As you stated though a lot of the crazier affixes did not ship with Diablo II, but were added later. I don't believe that's because the designers didn't have those ideas, but they simply make more sense to expand and broaden the game featureset post-ship. You could argue that it's something that should be baked into the core experience, that Diablo III should be mechanically more complex than Diablo II at release, and the fact of that matter is that it is substantially more complex than Diablo II was at launch.

Bottom line we want as many affixes as we can get for launch, but with runestones, passives, and the itemization we're shooting for, we're already launching a game with far more diverse build potential than Diablo II.

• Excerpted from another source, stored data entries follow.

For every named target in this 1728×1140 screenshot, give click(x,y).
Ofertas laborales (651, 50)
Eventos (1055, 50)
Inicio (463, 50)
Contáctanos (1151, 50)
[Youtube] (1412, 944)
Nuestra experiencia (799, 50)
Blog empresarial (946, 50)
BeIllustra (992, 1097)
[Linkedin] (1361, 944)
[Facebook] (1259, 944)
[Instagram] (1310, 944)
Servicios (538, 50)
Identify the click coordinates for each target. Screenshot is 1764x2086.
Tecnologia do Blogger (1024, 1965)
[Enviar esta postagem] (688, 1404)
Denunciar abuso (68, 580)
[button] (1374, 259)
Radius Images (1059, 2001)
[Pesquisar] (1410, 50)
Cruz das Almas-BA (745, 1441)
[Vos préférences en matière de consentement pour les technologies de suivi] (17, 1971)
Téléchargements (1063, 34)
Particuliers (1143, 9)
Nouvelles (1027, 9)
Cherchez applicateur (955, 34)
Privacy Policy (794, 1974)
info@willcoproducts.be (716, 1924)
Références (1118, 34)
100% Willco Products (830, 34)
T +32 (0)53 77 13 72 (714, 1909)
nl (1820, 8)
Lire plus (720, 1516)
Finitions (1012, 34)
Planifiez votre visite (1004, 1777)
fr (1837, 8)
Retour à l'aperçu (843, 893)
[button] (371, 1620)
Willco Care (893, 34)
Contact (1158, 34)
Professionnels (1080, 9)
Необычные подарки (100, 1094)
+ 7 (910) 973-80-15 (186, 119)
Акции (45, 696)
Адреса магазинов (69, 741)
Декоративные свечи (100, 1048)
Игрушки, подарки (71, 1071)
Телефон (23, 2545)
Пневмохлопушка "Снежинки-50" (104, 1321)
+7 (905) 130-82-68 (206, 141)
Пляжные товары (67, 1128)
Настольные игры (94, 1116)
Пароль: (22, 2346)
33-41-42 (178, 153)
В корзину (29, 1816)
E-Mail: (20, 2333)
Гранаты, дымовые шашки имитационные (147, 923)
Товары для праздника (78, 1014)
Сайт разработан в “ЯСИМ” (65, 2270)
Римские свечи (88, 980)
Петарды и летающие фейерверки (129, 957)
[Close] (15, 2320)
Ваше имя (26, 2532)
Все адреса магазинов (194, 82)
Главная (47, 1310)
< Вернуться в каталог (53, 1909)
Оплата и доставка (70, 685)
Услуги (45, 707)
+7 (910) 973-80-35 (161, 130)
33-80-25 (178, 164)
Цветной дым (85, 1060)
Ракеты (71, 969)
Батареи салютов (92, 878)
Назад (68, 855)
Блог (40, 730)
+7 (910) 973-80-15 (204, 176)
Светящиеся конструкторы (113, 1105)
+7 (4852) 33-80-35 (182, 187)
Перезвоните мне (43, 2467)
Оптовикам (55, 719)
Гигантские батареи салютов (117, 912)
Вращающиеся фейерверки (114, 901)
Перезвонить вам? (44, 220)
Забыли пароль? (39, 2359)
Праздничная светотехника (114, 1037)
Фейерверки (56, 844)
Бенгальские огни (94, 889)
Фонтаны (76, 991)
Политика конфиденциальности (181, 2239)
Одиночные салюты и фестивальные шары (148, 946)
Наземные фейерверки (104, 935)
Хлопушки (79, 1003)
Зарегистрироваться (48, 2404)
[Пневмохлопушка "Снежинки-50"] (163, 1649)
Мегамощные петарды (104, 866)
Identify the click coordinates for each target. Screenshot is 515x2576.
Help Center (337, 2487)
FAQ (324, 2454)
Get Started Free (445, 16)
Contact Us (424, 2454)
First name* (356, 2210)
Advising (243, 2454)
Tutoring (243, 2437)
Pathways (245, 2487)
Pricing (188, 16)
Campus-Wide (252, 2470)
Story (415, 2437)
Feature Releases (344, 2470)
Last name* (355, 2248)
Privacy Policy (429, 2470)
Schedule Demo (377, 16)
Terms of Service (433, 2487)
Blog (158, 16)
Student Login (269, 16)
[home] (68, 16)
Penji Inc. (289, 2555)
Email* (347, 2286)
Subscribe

by Bashiok | 23/09/2011 22:41:47

Bashiok

I don't expect to change your mind. You've been playing Diablo II for 10 years, and so it seems like a step backward because the direct comparisons of a 10 year old game with an expansion don't match up with one currently in beta. I can yell runestones! until I'm hoarse and that doesn't change the fact that it's difficult to convince anyone that design complexity isn't being removed, just shifted.

Another thing to keep in mind (runestoooooones!) is that a lot of the proactive affix effects are now runestone effects for various skills, and so we do have to be careful how affixes interact with them. It's just going to be smarter on our part to be more cautious to start when we can't know how those kinds of overlaps could play out pre-release.

In some cases though we are purposefully avoiding affixes we just don't think promote good gameplay, like +damage to X. We want people to play the game and have fun, not feel crappy because they're in an area full of 'beasts' and are stacking +damage to demons. It also encourages a whole host of other divergent gameplay like holding sets for specific types of enemies, or building sets to run specific areas at end-game. Lastly it's just not that compelling. Either it's powerful enough where people do all those crazy things to use specific items in specific areas, or the affix is just de-emphasized to the point of meaninglessness.